DOMANDA
Buongiorno dottore, sono una donna di 37 anni, a metà settembre ho sentito lavandomi un bozzo duro e immobile al terzo prossimale del braccio dx sulla superficie volare. Ho effettuato un ecografia di controllo che rilevava: “una formazione allungata, fusiforme, di diametro sagittale massimo di 32 mm, spessore di 8 mm, a struttura solida, disomogenea, ipoecogena, in stretta continuità con il piano fasciale muscolare, da cui mantiene il piano di clivaggio. La formazione, apparentemente capsulata, mostra una propaggine a decorso falciforme sul versante esterno, ecograficamente mostra le caratteristiche della benignità. Strutturalmente è compatibile con una formazione ad origine connettivale, verosimilmente un fibroma”. Il mio medico di base mi ha consigliato la rimozione. Il 23 ottobre, un dermatologo ha provveduto alla rimozione chirurgica del nodulo, poiché sembrava dall’ecografia abbastanza superficiale, ma una volta aperto si è trovato di fronte ad una sorpresa, in un mese era cresciuto e infiltrato nel muscolo. Dall’esame istologico è emerso che si tratta di una fibromatosi aggressiva di tipo desmoide. In questi casi come si procede? Devono essere ampliati chirurgicamente i margini di escissione? L’intervento iniziale è stato fatto in anestesia locale e quindi non è potuto andare molto in profondità. Esistono altre alternative terapeutiche? In Toscana esistono centri affidabili e specializzati nel trattamento di questa patologia? Ho letto che tende a recidivare molto frequentemente. Questa rimozione “sbagliata” potrebbe aver compromesso il decorso? Scusi per le molteplici domande, ma sono confusa e non ho avuto molte risposte. Grazie molte per il tempo che ha voluto dedicarmi.
RISPOSTA
Il tumore desmoide (alias fibromatosi aggressiva o fibromatosi desmoide) è un raro tumore benigno che può insorgere in diverse parti del corpo. La parete addominale è una delle sedi più frequenti.
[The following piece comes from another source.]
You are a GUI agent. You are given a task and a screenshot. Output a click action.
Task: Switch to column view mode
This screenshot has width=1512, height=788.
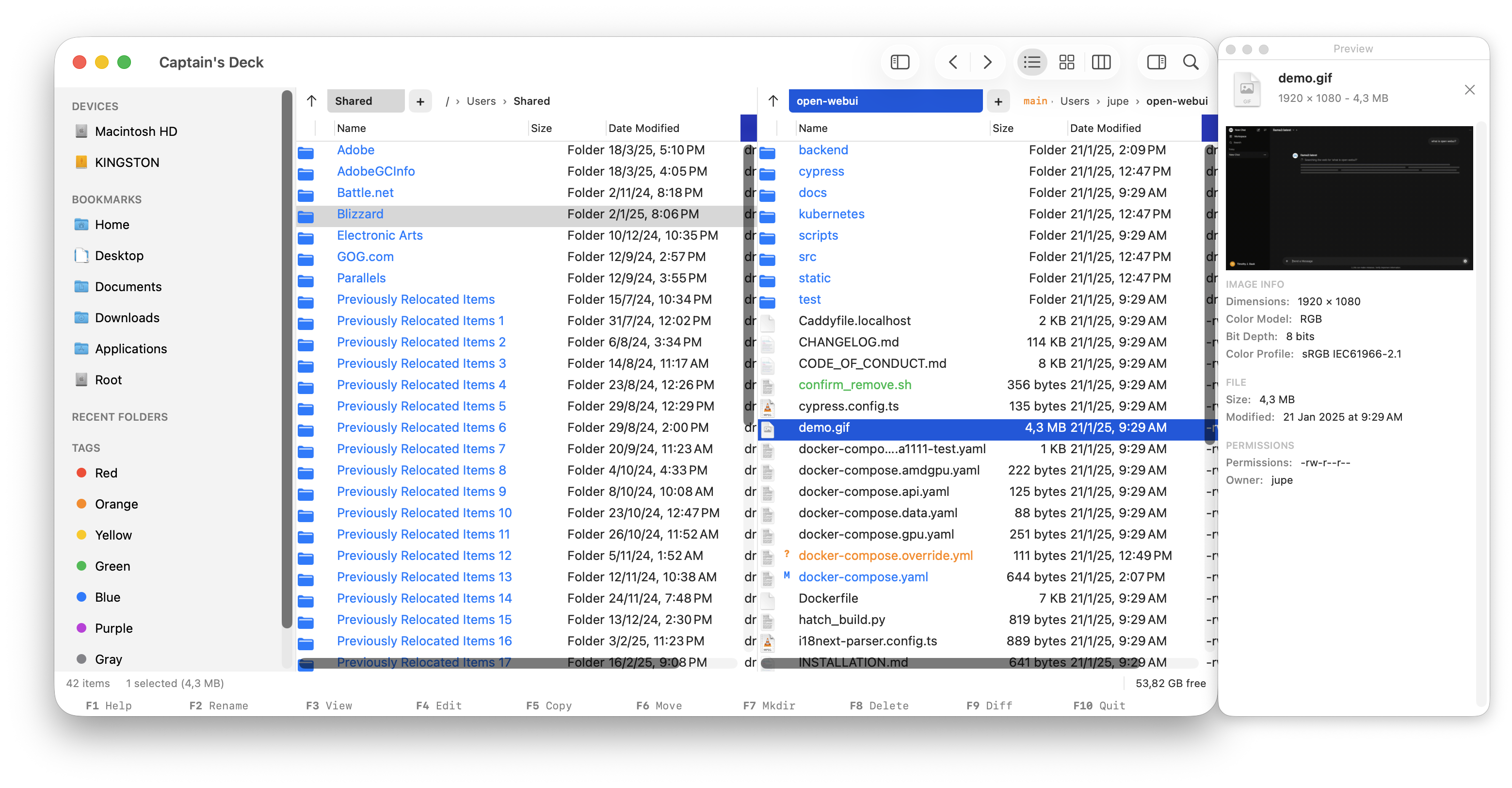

Si tratta di una forma con comportamento imprevedibile che non richiede necessariamente di essere operata in prima battuta, perché dopo una fase di crescita si osserva spesso una stabilizzazione e non infrequentemente poi anche una regressione spontanea. Questo non succedesse occorre mettere in atto delle terapie o effettuare un intervento chirurgico. E’ quindi assolutamente ragionevole, una volta ottenuta la diagnosi e confermata da un patologo esperto nella patologia, passare un periodo di sorveglianza attiva durante il quale fare semplicemente degli esami di controllo. Se la malattia dimostrerà una tendenza mantenuta a crescere nei mesi a venire, si dovrà decidere come affrontarla. Diversamente si potrà continuare con la sola osservazione. In Toscana potete rivolgervi al Careggi, ortopedia oncologica.